Complete the following:
**A.** Transcribe the section of the passage on US politics and China that begins with the words containing "Today, hostility toward" and ends with "been increasingly restricted.".
**B.** According to the passage on US politics and China, with the help of what did Trump mobilize the lower middle class? List each item.

Document text:
= = =

The Republican Party has benefited electorally from the creation of this neofascist voting bloc. The Alt-Right tends to lionize big capitalist personalities and desires upward mobility to join the elite. Meanwhile, this bloc expresses hatred toward both elitist political and cultural leaders for blocking their road to wealth as well as toward the working class. In 1951, the prominent US sociologist C. Wright Mills offered the following characterization of the US middle classes:

They are rear guarders. In the shorter run, they will follow the panicky ways of prestige; in the longer run, they will follow the ways of power, for, in the end, prestige is determined by power. In the meantime, on the political marketplace… the new middle classes are up for sale; whoever seems respectable enough, strong enough, can probably have them. So far, nobody has made a serious bid.41

The Trump administration directed the lower middle class’s resentment of their deteriorating economic situation toward China. The US economy has never fully recovered from the subprime mortgage crisis of 2008, when loose monetary policy enabled big capitalists to reap enormous profits while the working class and the lower middle class suffered great losses. The latter group, angry and frustrated with their situation and in dire need of a spokesperson, was mobilized by Trump to become his key vote bank with the help of white supremacy, racial capitalism, and a New Cold War to suppress China as an opponent in an all-out manner.

Today, hostility toward China has become widespread across the US population. The impression that China is the arch enemy of the free world and the greatest threat to the United States has been emphatically reinforced by mainstream media outlets and internet platforms, while freedom of speech for those who oppose this dangerous trend has been increasingly restricted.

= = =

Supplied information:

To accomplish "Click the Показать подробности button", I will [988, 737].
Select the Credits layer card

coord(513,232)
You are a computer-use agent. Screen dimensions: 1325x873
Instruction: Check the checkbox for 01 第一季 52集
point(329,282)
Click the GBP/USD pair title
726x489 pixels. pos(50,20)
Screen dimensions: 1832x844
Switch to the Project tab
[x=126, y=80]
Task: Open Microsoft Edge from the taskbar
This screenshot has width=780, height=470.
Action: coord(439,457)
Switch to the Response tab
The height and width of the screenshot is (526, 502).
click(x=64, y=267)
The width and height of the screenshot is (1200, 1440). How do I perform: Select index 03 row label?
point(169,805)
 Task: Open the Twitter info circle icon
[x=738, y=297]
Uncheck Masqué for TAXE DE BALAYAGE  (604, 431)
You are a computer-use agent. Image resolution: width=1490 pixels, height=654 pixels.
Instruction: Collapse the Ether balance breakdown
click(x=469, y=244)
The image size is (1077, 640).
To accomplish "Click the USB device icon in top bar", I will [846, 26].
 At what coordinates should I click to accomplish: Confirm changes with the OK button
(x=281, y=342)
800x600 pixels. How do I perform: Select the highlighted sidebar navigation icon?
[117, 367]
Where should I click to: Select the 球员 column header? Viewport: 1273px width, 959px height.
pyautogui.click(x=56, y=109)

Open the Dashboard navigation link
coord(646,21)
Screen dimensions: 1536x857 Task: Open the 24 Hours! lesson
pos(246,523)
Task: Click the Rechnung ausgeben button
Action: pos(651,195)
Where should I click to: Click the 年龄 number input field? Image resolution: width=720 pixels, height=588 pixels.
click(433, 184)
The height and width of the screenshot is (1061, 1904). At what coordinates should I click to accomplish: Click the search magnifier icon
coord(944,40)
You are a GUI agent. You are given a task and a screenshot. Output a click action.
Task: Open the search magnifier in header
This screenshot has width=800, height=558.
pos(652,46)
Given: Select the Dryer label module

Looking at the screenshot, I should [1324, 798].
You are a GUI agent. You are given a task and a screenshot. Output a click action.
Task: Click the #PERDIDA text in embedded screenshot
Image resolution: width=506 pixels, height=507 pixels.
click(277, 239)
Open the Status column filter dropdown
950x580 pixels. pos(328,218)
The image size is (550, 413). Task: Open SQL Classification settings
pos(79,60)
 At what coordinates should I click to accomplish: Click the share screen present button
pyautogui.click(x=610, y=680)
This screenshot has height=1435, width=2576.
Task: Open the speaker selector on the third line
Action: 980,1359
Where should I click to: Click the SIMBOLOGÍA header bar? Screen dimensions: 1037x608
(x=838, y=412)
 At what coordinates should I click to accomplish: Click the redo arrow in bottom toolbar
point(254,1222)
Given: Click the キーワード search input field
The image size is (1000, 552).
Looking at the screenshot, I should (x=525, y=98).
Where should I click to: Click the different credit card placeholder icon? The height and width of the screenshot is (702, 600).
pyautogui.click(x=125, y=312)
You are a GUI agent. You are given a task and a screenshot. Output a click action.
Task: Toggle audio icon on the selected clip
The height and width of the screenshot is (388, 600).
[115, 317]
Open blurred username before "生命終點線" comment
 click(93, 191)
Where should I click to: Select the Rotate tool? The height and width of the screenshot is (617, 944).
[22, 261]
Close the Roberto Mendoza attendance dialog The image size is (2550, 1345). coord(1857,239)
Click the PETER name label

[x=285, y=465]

= = =

Outputs in order:
**A.**
Today, hostility toward China has become widespread across the US population. The impression that China is the arch enemy of the free world and the greatest threat to the United States has been emphatically reinforced by mainstream media outlets and internet platforms, while freedom of speech for those who oppose this dangerous trend has been increasingly restricted.

**B.**
- white supremacy
- racial capitalism
- a New Cold War to suppress China as an opponent in an all-out manner